Exercise aim:
Render the lines as a two-column CSV with the headers "prompt" and "target", covering only everything from the line containing "Where should I click to: Tap" down through the last of the lines. Give one row per request, with its text and its answer each in a single quoted field, line breaks replaced by spaces, and the pictures omitted.

** begin **

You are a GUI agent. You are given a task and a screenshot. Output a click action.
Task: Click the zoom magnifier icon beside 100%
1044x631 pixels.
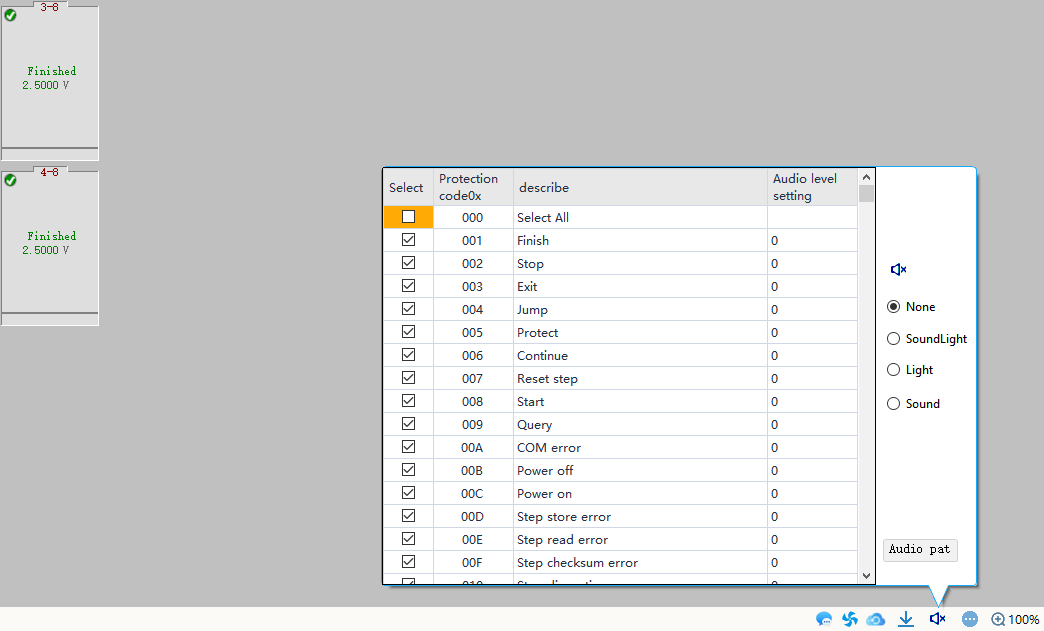997,619
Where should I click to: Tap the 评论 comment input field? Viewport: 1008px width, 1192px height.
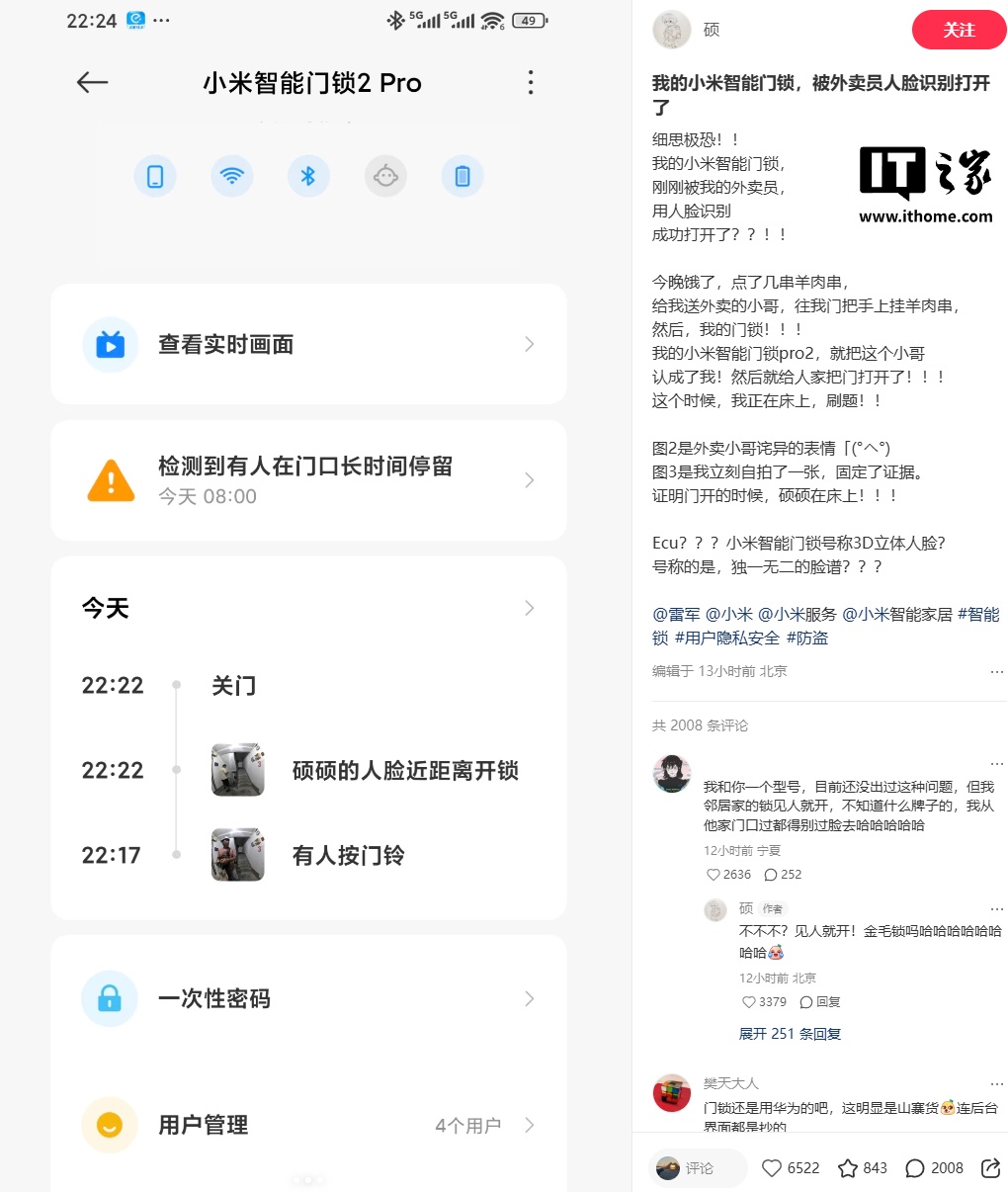pos(698,1167)
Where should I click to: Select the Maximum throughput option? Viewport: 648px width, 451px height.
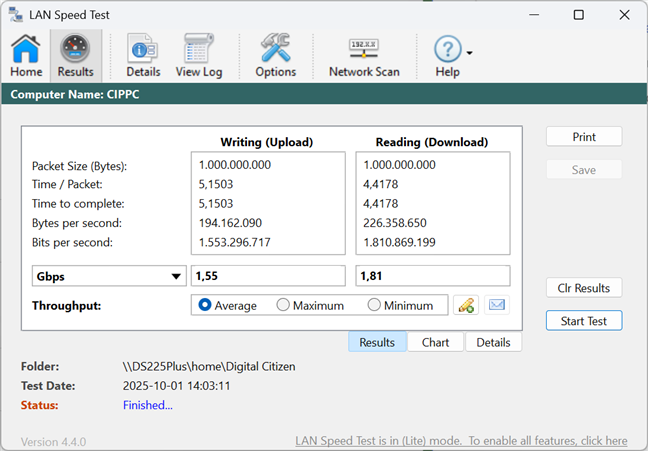click(x=283, y=306)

** end **

Solution to this task:
prompt,target
"Where should I click to: Tap the 评论 comment input field? Viewport: 1008px width, 1192px height.","pos(698,1167)"
"Where should I click to: Select the Maximum throughput option? Viewport: 648px width, 451px height.","click(x=283, y=306)"